Walls: What They Make and What They Break by Maribel Falcon

anger rising, slowly but surely, my reaction every time I go somewhere I don’t belong, where i’m stared at. I wasn’t wearing medias (stockings) and a pleated skirt like the law students and academics sitting in the back. I sat in the front in a hot pink cardigan y con ganas, listening closely to all of what the experts said ….. most of it was words describing words describing Walls.

The issue of walls, when specifically analyzed, reveals much more about the enclosure than what first comes to one’s mind.

How can these people talk about these barriers with such detachment? Giving their theories on abstract ideologies of space and sovereignty with no mention of the communities of people affected by them. That was what most of the Walls Conference at the University of Texas-Austin entailed for me- listening to people talk authoritatively on something they have never had to deal with. Like the concrete Wall down south, or the Wall that I climbed over just to get here, the invisible Wall.

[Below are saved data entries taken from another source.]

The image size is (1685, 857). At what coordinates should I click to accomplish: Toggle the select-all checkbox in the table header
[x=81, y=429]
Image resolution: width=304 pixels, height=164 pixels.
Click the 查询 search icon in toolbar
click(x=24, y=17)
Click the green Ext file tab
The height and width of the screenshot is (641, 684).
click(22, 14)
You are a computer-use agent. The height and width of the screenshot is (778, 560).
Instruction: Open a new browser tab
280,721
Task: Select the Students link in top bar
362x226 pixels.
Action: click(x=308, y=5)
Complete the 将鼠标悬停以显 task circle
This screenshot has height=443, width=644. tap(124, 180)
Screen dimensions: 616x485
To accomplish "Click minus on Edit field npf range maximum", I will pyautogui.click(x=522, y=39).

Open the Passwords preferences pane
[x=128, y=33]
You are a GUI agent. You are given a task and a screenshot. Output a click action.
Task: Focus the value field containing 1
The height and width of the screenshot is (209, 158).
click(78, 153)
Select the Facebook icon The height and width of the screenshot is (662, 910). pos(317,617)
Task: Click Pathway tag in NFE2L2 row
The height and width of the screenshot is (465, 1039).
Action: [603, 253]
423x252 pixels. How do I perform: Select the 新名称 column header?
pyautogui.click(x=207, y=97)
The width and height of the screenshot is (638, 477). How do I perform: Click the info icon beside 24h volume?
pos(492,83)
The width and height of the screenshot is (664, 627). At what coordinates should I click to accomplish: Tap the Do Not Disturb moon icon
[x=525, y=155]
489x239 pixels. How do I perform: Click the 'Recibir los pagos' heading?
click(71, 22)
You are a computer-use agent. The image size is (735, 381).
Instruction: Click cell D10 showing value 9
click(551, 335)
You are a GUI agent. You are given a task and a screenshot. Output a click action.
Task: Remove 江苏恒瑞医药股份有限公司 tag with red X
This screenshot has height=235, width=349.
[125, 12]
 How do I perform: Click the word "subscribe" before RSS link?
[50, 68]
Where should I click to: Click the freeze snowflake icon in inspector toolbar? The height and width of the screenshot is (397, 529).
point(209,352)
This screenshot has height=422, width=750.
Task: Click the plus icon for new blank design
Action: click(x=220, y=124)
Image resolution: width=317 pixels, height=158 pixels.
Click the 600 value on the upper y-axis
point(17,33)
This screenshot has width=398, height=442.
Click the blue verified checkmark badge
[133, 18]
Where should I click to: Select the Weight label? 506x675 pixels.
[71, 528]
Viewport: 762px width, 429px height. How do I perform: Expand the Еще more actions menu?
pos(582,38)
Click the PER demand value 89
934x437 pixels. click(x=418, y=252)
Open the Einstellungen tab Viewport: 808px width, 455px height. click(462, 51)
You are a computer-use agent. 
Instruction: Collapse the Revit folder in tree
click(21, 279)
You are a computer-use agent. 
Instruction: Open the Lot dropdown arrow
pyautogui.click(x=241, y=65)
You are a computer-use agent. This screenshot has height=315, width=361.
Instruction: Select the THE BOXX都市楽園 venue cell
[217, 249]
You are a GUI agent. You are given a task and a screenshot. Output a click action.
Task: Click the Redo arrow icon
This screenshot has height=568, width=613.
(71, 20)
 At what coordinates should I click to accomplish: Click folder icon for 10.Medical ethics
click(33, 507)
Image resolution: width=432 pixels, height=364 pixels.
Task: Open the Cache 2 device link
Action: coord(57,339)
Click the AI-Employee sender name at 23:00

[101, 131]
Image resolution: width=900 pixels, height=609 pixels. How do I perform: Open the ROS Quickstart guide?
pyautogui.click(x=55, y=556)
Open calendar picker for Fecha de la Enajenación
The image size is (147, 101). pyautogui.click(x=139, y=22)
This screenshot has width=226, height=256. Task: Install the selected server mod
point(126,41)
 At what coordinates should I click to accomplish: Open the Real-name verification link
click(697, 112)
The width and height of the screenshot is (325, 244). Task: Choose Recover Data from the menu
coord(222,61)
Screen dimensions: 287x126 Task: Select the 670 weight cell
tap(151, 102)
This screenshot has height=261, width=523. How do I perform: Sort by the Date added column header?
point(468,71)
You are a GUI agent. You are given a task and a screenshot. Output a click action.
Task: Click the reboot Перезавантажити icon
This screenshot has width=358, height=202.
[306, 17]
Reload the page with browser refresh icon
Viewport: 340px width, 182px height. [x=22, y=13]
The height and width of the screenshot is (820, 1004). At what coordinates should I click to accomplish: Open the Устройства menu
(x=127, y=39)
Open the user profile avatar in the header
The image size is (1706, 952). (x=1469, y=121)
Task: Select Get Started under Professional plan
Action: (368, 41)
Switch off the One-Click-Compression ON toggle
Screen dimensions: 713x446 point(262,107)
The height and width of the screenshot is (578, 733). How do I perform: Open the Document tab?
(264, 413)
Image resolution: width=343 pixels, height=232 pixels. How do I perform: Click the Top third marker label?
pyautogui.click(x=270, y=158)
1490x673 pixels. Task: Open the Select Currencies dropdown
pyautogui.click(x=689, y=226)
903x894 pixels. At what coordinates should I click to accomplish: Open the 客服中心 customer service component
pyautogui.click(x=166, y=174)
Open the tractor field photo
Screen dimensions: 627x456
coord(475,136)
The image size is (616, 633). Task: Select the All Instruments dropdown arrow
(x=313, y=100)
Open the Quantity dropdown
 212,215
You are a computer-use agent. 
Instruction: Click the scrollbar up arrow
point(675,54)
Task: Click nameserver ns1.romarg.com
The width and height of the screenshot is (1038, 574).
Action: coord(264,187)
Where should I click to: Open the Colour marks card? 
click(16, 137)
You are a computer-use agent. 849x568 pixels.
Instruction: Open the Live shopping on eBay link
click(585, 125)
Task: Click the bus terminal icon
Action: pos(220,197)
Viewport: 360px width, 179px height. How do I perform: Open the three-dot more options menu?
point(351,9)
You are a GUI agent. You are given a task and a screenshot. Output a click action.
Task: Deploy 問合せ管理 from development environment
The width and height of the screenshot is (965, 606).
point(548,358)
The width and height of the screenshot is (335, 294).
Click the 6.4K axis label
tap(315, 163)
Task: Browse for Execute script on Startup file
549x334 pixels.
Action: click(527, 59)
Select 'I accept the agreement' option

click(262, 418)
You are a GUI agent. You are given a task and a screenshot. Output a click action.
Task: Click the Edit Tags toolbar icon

Border walls are both effective and ineffective, the conclusion from all the speakers. National sovereignty, the role of architecture, the contrast of walls in homes, and several examples of historical borders.


Two women who spoke specifically about the south Texas border gave me some hope that some of these academics really do care about people outside of academia. That all of that research and work could be used for something other than personal accomplishment of exaggerated praise, but rather as evidence of an injustice by the government on its citizens with all the consequences that follow.

Margaret Dorsey, a professor of Anthropology from UT-Pan American, began with the history of the region, stating that the town of Granjeno was established in 1767, pre-dating the United States. Yet, the town and its people have been disregarded with their opposition to the Wall. Denise Gilman, a professor with the Immigration Clinic at the University of Texas, led the working group that was able to uncover necessary evidence for the opposition. They worked with the families who owned land to argue a number of different cases– from the protection of minority owned land, to the right of preservation for existing indigenous communities, even the violation of international human rights laws. (Yet, somehow the border touching the Riverbend Golf Resort was left untouched.)

Despite all of their efforts and research, the Wall was still built, 18 ft. tall and costing us 2.4 billion tax dollars.

So what do we do now? Some may think the fight is over, the Wall was built without hesitation, and we just have to deal with it. Well I say No, it’s not over. The hard work done by the academic researchers, community activists, indigenous leaders, and pro-immigrant supporters has not gone to waste. People are listening to their stories and joining our efforts, so that another dreadful Wall may never rise again.